El discurso de odio, entendido así, es también un síntoma de nuestro tiempo: sociedades hipersensibilizadas, comunicativamente saturadas y cada vez menos capaces de convivir con el conflicto. En una época donde la ofensa se mide por la reacción y no por la intención, ¿no corremos el riesgo de convertir la palabra en un territorio minado? ¿Qué tipo de ciudadanía se forma cuando el miedo a hablar reemplaza al ejercicio crítico de la palabra? Jürgen Habermas en su teoría de la acción comunicativa, propone que la racionalidad no se juega en el control del discurso, sino en la posibilidad de diálogo libre de coerciones. Para Habermas, una sociedad democrática se sostiene sobre el principio de la deliberación, donde los ciudadanos deben poder argumentar, cuestionar y disentir en un espacio público donde las razones puedan ser expuestas y confrontadas. ¿Qué ocurre, entonces, cuando ese espacio se reduce por temor a la sanción? ¿Puede haber consenso si no hay posibilidad de conflicto? ¿No es, acaso, el debate —incluso el incómodo— el motor mismo de la vida democrática?

El discurso de odio es real y puede causar daño. Nadie lo niega. Las palabras no son inocentes; pueden destruir tanto como construir. Pero una mirada crítica nos debe obligar a ir más allá del impulso punitivo. ¿Qué significa castigar una palabra? ¿Qué cambia cuando se silencia una voz en lugar de refutarla? ¿Se extingue el odio o simplemente se esconde, esperando otra forma de manifestarse? Habermas insistiría en que la respuesta al odio no puede ser el silencio, sino la argumentación. Donde se cierran las palabras, crece la violencia. Allí donde el miedo a hablar sustituye al coraje de pensar, la esfera pública se empobrece. No se trata de permitir que todo sea dicho sin consecuencias, sino de construir una cultura del diálogo que transforme el conflicto en comprensión.
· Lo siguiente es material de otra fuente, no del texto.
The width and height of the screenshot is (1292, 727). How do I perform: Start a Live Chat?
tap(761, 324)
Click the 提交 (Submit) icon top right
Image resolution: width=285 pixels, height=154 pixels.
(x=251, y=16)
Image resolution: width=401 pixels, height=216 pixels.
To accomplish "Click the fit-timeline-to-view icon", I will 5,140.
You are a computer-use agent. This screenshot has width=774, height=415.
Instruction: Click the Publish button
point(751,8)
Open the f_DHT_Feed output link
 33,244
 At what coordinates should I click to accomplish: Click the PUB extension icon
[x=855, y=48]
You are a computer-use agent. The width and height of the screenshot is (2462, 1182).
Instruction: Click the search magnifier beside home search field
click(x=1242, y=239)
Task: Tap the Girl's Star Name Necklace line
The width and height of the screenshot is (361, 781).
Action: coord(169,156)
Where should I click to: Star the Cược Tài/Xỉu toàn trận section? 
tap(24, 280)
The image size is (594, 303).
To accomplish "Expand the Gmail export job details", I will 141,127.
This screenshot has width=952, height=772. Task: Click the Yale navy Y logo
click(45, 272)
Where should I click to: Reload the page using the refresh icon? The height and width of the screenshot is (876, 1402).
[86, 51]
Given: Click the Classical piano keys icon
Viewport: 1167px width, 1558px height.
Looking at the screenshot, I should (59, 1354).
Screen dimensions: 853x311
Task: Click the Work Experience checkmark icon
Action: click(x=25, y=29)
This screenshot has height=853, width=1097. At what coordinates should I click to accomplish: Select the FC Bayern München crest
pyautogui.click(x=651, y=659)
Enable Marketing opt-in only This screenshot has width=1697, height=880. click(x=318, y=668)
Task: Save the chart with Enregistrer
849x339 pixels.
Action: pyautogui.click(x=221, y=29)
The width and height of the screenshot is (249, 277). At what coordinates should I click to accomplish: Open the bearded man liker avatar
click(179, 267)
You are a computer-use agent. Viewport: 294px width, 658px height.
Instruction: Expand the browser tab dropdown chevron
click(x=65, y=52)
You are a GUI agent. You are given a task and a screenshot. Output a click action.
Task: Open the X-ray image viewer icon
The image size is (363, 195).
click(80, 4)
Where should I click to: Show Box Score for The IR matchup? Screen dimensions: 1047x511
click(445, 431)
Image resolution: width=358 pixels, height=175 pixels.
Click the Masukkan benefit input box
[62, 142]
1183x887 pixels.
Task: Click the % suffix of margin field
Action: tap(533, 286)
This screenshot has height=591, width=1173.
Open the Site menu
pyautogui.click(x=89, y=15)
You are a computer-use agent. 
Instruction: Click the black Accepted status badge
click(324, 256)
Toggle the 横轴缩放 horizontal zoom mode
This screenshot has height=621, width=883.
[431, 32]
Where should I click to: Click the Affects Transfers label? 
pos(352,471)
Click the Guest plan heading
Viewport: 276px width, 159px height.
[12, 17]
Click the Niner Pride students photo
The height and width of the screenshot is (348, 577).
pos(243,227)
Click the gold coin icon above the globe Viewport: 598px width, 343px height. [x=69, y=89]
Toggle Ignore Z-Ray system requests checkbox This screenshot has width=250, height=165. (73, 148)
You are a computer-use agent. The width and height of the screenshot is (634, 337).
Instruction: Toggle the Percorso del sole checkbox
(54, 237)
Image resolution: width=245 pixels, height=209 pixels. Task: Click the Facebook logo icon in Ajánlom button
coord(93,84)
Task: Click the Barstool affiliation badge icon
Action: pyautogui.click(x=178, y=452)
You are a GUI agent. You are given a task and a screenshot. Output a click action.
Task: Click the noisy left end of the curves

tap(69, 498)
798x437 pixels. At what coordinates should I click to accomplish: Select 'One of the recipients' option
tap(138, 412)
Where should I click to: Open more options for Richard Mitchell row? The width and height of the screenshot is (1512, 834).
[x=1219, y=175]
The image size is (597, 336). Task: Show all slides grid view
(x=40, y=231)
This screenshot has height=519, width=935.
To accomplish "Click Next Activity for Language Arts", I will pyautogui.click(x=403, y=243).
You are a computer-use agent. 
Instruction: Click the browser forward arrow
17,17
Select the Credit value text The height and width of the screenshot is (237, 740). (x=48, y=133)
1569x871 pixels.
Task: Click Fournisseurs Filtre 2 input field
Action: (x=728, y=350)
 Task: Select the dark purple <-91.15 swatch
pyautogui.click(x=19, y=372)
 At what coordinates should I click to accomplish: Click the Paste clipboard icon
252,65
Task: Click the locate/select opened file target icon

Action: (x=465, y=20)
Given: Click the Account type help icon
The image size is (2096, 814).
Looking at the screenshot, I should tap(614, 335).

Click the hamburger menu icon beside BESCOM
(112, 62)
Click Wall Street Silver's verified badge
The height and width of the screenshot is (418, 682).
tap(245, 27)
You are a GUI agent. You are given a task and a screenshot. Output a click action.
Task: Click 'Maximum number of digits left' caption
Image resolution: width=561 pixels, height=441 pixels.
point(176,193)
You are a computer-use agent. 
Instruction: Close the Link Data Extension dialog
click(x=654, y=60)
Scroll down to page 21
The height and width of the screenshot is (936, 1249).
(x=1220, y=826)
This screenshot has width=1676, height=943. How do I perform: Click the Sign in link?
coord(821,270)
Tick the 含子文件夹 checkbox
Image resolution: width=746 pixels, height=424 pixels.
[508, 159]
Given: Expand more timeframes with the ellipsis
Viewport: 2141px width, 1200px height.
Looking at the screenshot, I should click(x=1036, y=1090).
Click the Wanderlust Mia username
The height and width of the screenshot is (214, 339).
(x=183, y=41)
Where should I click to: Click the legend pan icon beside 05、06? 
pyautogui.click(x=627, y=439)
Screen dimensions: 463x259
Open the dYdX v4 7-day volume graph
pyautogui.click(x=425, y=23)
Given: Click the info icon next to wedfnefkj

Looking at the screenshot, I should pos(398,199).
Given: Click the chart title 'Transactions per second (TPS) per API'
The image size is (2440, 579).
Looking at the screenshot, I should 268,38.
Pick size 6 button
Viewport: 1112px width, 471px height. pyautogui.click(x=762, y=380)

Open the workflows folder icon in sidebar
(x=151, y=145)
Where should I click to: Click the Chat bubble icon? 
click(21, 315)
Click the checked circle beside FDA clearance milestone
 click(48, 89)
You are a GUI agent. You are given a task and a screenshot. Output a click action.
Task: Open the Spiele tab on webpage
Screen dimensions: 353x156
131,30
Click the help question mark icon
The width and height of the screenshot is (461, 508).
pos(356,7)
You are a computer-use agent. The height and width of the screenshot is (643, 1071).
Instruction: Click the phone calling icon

La censura, incluso cuando se disfraza de virtud, clausura la posibilidad de aprender del otro.

Quizá el problema no esté tanto en el odio como en nuestra incapacidad para convivir con la diferencia. En sociedades que confunden la discrepancia con la agresión, el desacuerdo con la ofensa, toda palabra crítica corre el riesgo de ser etiquetada como discurso de odio. ¿No será que hemos olvidado el valor del disenso? ¿No estaremos fabricando un mundo tan frágil que sólo puede sostenerse mediante la prohibición? Arendt insistía en que el pensamiento surge del diálogo interior, de la capacidad de conversar con uno mismo. Si el lenguaje se vuelve un campo de censura, esa conversación interna también se empobrece. Deja de haber pensamiento, y sólo queda corrección. Y en un mundo corregido, ¿dónde queda la libertad?

El desafío consiste, entonces, en sostener el equilibrio entre la libertad y el respeto, sin que una devore a la otra. El odio debe ser combatido, sí, pero no con mordazas, sino con educación, con pensamiento, con palabra. En vez de castigar la voz, habría que enseñar a escucharla críticamente. No se trata de legitimar el agravio, sino de fortalecer al ciudadano para responder con argumentos en lugar de silencios. ¿Queremos una sociedad que no odie o una sociedad que no hable de su odio? ¿Queremos proteger la sensibilidad o la libertad? ¿Podemos tener ambas sin caer en contradicción? Estas preguntas no tienen respuesta definitiva. Pero quizás sea en el ejercicio mismo de formularlas donde se juegue la verdadera madurez democrática. ¿No será, en última instancia, el “discurso de odio” un espejo que nos enfrenta con nosotros mismos? ¿No deberíamos preguntarnos si la libertad —como la verdad— puede realmente garantizarse mediante leyes, o si exige, más bien, la madurez de la responsabilidad? ¿Y no es acaso allí, donde el pensamiento se silencia en nombre de la corrección, donde la democracia empieza a quedarse sin voz?